- **Problem details**
Reproduce every line word for word, from the start of the items down to and including the line containing "[x=1209, y=19]".

[Item coordinate data]
____

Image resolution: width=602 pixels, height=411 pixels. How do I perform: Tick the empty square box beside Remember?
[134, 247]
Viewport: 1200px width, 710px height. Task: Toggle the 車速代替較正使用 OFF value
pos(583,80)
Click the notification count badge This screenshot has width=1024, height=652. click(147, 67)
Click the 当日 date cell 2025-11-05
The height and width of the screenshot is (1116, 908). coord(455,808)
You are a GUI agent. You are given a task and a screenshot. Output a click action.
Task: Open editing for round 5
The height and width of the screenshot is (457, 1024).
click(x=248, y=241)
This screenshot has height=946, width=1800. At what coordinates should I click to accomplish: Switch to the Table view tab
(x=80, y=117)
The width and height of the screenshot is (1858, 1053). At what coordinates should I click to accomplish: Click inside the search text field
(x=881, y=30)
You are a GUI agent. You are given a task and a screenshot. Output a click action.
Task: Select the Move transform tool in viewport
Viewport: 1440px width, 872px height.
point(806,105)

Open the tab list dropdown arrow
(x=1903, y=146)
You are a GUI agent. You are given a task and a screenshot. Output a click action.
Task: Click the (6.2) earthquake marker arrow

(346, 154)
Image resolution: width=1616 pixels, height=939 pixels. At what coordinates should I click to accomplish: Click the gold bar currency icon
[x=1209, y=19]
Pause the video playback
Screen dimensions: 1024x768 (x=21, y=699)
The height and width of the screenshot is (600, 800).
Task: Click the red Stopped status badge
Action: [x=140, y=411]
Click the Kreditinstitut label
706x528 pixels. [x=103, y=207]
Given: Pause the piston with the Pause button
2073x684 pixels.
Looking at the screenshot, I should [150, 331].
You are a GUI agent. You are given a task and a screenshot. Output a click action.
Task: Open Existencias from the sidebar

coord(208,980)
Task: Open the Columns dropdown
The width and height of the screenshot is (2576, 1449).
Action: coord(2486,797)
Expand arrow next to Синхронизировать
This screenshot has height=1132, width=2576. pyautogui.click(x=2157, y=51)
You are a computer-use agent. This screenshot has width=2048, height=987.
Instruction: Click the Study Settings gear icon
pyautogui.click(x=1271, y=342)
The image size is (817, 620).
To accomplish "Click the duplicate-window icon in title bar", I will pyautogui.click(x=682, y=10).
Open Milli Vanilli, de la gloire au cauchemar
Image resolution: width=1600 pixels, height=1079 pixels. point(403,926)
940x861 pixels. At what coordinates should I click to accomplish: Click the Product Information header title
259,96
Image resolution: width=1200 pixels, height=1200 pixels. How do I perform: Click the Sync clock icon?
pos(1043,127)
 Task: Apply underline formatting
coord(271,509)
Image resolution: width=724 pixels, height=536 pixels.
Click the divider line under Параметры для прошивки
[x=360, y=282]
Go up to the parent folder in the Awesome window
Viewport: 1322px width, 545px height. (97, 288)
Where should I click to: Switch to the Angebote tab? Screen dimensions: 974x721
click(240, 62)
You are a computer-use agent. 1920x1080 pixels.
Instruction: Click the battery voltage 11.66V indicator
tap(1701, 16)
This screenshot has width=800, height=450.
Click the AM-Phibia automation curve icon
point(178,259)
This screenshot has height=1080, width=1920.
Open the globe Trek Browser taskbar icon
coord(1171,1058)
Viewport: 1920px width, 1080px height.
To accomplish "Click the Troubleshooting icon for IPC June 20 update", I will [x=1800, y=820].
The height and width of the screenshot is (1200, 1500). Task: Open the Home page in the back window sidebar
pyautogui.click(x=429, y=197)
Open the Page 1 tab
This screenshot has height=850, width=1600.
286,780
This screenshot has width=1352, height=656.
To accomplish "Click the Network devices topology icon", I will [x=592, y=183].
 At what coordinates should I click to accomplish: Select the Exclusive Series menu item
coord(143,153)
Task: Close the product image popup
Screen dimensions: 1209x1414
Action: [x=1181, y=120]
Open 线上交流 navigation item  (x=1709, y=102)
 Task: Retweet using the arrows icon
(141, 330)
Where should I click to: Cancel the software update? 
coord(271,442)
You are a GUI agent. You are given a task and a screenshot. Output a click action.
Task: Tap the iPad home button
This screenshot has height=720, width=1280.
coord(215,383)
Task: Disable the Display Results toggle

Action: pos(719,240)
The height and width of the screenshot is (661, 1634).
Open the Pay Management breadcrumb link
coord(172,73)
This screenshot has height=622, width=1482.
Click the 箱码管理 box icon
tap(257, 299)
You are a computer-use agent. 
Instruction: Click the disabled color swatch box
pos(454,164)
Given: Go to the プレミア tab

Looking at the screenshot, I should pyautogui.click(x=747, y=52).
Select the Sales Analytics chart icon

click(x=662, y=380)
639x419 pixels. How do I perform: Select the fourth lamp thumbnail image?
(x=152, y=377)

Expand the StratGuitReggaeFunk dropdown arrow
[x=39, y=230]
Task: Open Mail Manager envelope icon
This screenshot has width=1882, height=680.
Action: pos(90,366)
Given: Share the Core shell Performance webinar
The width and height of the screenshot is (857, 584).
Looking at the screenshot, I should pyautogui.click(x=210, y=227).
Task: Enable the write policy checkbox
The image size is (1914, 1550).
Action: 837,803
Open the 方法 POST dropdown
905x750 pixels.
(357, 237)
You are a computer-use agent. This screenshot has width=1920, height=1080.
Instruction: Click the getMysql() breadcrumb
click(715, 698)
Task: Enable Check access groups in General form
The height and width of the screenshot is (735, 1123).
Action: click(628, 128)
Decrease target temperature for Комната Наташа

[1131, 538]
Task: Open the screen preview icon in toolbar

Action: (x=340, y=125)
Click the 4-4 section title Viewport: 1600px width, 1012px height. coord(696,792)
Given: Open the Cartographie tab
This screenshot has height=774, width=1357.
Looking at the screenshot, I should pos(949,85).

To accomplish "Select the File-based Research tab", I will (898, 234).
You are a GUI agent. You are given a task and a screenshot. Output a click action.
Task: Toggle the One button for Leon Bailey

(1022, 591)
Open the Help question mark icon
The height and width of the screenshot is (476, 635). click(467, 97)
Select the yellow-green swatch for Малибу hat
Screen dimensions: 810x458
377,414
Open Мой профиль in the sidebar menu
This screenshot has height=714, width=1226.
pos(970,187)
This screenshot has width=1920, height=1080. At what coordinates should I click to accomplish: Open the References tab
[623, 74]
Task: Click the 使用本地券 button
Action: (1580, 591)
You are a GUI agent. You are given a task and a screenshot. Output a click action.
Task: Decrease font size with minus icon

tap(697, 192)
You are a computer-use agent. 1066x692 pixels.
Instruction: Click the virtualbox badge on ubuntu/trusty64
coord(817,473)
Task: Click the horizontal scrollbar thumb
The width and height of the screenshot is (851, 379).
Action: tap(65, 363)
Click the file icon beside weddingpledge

____

- **Output of the exercise**
Image resolution: width=602 pixels, height=411 pixels. How do I perform: Tick the empty square box beside Remember?
[134, 247]
Viewport: 1200px width, 710px height. Task: Toggle the 車速代替較正使用 OFF value
pos(583,80)
Click the notification count badge This screenshot has width=1024, height=652. click(147, 67)
Click the 当日 date cell 2025-11-05
The height and width of the screenshot is (1116, 908). coord(455,808)
You are a GUI agent. You are given a task and a screenshot. Output a click action.
Task: Open editing for round 5
The height and width of the screenshot is (457, 1024).
click(x=248, y=241)
This screenshot has height=946, width=1800. At what coordinates should I click to accomplish: Switch to the Table view tab
(x=80, y=117)
The width and height of the screenshot is (1858, 1053). At what coordinates should I click to accomplish: Click inside the search text field
(x=881, y=30)
You are a GUI agent. You are given a task and a screenshot. Output a click action.
Task: Select the Move transform tool in viewport
Viewport: 1440px width, 872px height.
point(806,105)

Open the tab list dropdown arrow
(x=1903, y=146)
You are a GUI agent. You are given a task and a screenshot. Output a click action.
Task: Click the (6.2) earthquake marker arrow

(346, 154)
Image resolution: width=1616 pixels, height=939 pixels. At what coordinates should I click to accomplish: Click the gold bar currency icon
[x=1209, y=19]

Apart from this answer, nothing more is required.